Salah satu negara Eropa yang mengadopsi hukum Romawi adalah Prancis. Ini karena dalam sejarahnya Prancis ditaklukkan oleh Kaisar, sekitar 50 tahun sebelum Masehi. Kemudian pada abad ke-5 M, terjadi perubahan dimana Jerman memasuki Gaul. Awalnya Wetsgotans yang tinggal di Gaul barat daya.

Di bawah Raja Eurich mereka memperluas wilayah mereka ke Provence dan Auvergne dan sebagian besar Spanyol. Setelah Goth Barat, datanglah Burgundi yang menaklukkan daerah yang sekarang dikenal sebagai Savoy, dan dari sana memperluas kerajaan mereka ke selatan.

Korupsi Bansos Dan Contoh Kasus Hukum Pidana Di Indonesia Yang Menyeret Pejabat Tinggi

Kemudian kaum Frank dari Salis di bawah Clovis menaklukkan wilayah utara sungai Loire dan di bawah penerusnya, mereka menaklukkan wilayah Burgundi dan Westgoth (kecuali Languedoc) yang merupakan bagian dari kerajaan Prancis.
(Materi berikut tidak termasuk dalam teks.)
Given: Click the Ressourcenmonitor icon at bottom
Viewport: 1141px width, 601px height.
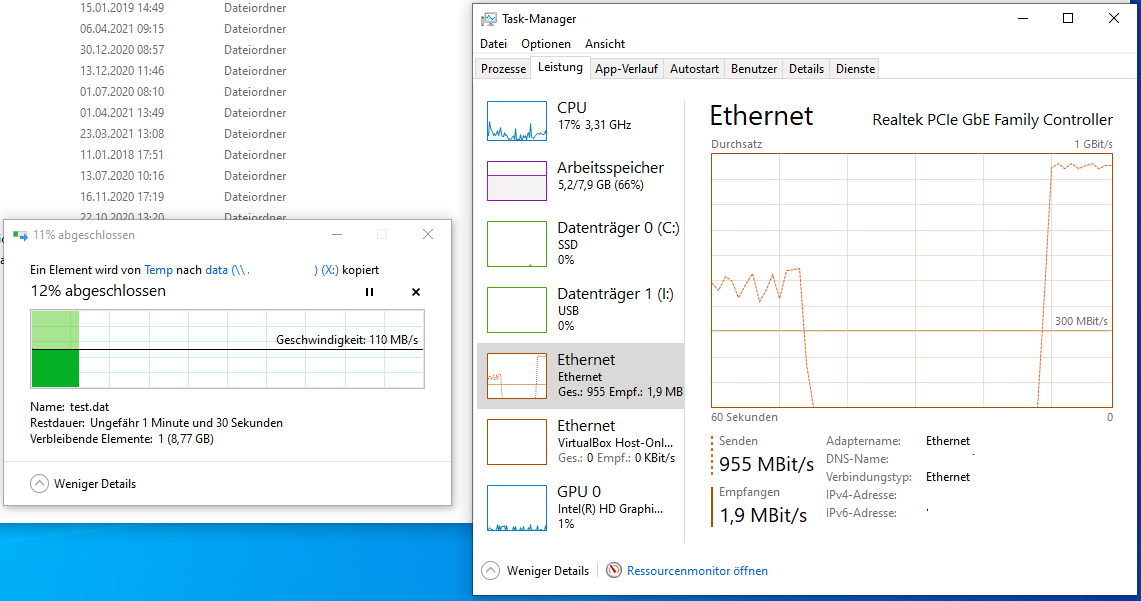Looking at the screenshot, I should [614, 571].
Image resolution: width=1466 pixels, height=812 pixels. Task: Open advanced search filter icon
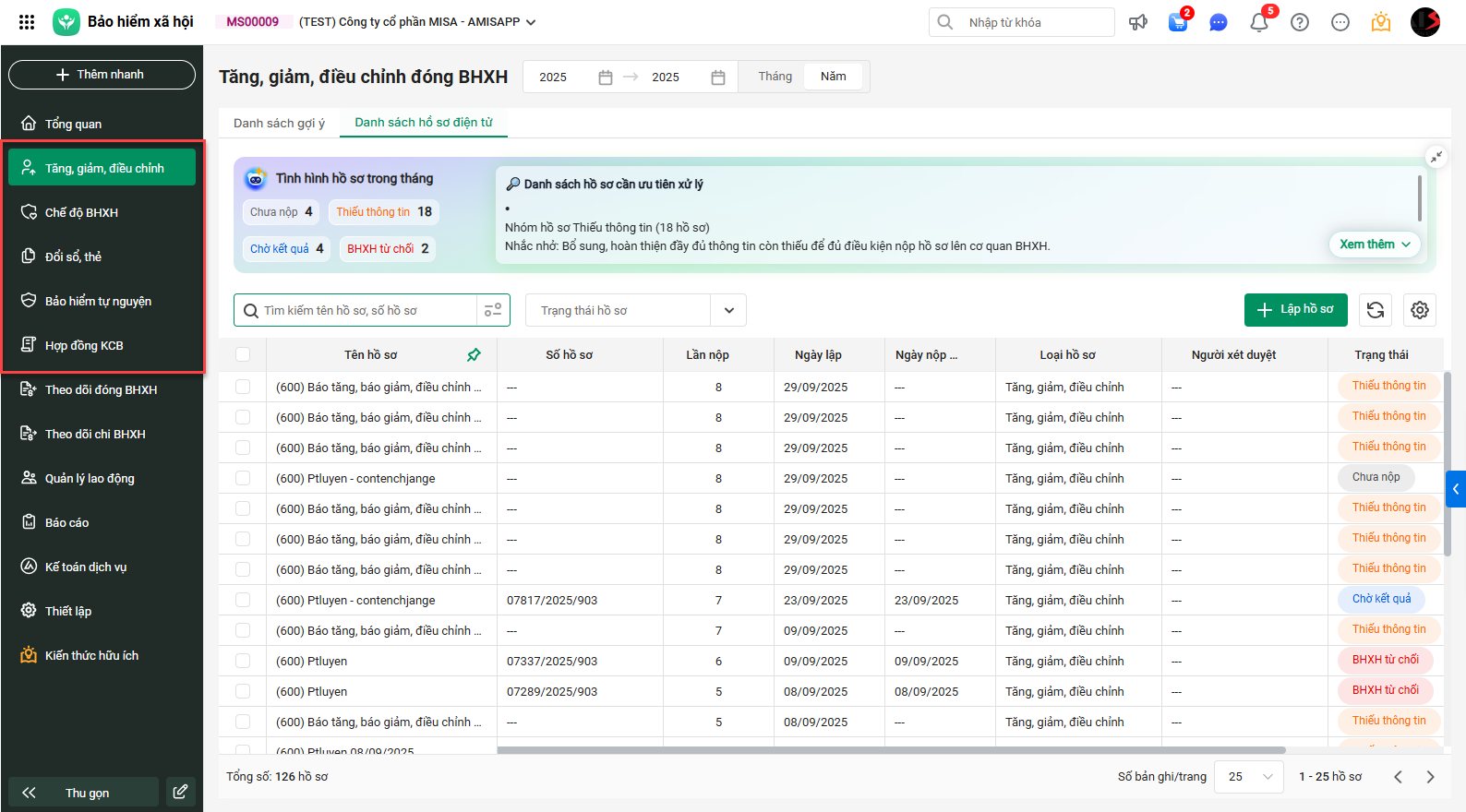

Kaisar Napoleon pada 12 Agustus 1800 membentuk panitia yang terdiri dari Portalis, Trochet, Bigot de Preameneu dan Malleville yang bertugas menulis kode. Sumber materi yang dikodifikasi adalah hukum Romawi menurut Pengadilan Prancis dan menurut interpretasi yang dilakukan oleh Potier dan Domat, hukum adat daerah Paris (Coutame de Paris), yang disebut dekrit dan undang-undang yang dibuat. selama Revolusi Perancis (tengah). undang-undang atau undang-undang sementara). Hasil daftar ini diumumkan pada 21 Maret 1804. Pada 1807 diumumkan sebagai “Kode Napoleon”.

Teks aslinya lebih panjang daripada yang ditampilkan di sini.